ChatGPT can See, Hear, and Speak ๐Ÿง’

OpenAI has introduced voice and image capabilities in ChatGPT. The new features will soon be rolled out to Plus and Enterprise Users and will be available on iOS and Android also.

Key Highlights:

  • Voice Capability: 

    • Will allow users to engage in natural voice conversations with ChatGPT. This feature offers five different voices, created in collaboration with professional voice actors, and is powered by a new text-to-speech model and Whisper.

    • Collaboration with partners like Spotify demonstrates the versatility of this voice technology for podcast translation, expanding storytelling reach.

    • The model is proficient at transcribing English text but performs poorly with some other languages, especially those with non-roman script.

  • Image Capability: 

    • Will let users show one or more images to ChatGPT for a wide range of tasks, like troubleshooting, data analysis, and reasoning tasks.

    • The mobile app includes a drawing tool to focus on specific image details.

    • The multimodal capabilities leverage GPT-3.5 and GPT-4, applying language reasoning skills to both text and images.

  • GPT-4V (Vision): OpenAI has released system card for GPT-4V, the model behind image capabilities in ChatGPT.

    • OpenAI collaborated with Be My Eyes to develop GPT-4V which was used to assist people with visual impairments.

    • GPT-4V's training process incorporates text and image data from the internet and licensed sources.

    • OpenAI's rigorous safety evaluations and mitigations along with RLHF and red-teaming to ensure responsible deployment and address challenges like hallucinations and high-stakes interpretations.

Robots Learn from Videos ๐Ÿ“บ

Researchers at Google DeepMind and UC Berkely have introduced Video Pre-Training for Robots (V-PTR), that leverages internet-scale human video data to enhance robotic reinforcement learning (RL) and teach robots valuable skills by watching human videos online.

Key Highlights:

  • Internet videos are rich in real-world experiences, but they lack the specific information needed for robots to understand and replicate actions.
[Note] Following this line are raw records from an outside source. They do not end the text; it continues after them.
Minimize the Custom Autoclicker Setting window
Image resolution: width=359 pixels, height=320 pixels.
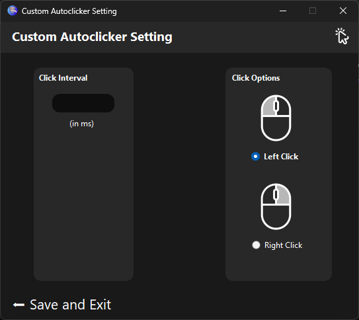[283, 11]
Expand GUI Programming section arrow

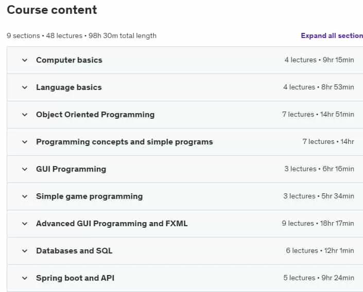pyautogui.click(x=25, y=169)
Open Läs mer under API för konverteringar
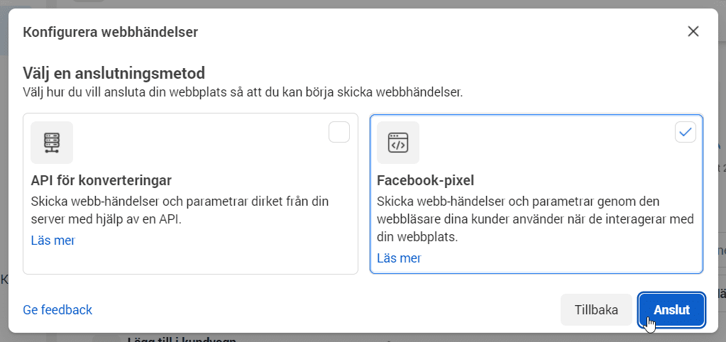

V-PTR bridges this gap and enables robots to generalize and perform tasks more effectively.

  • V-PTR takes a step-by-step approach, teaching robots the big picture from videos, actions that lead to outcomes, and how to apply this knowledge to specific tasks.

  • This research highlights the effectiveness of TD-learning, allowing robots to learn and improve by watching human actions in videos, a significant leap forward in robotic learning.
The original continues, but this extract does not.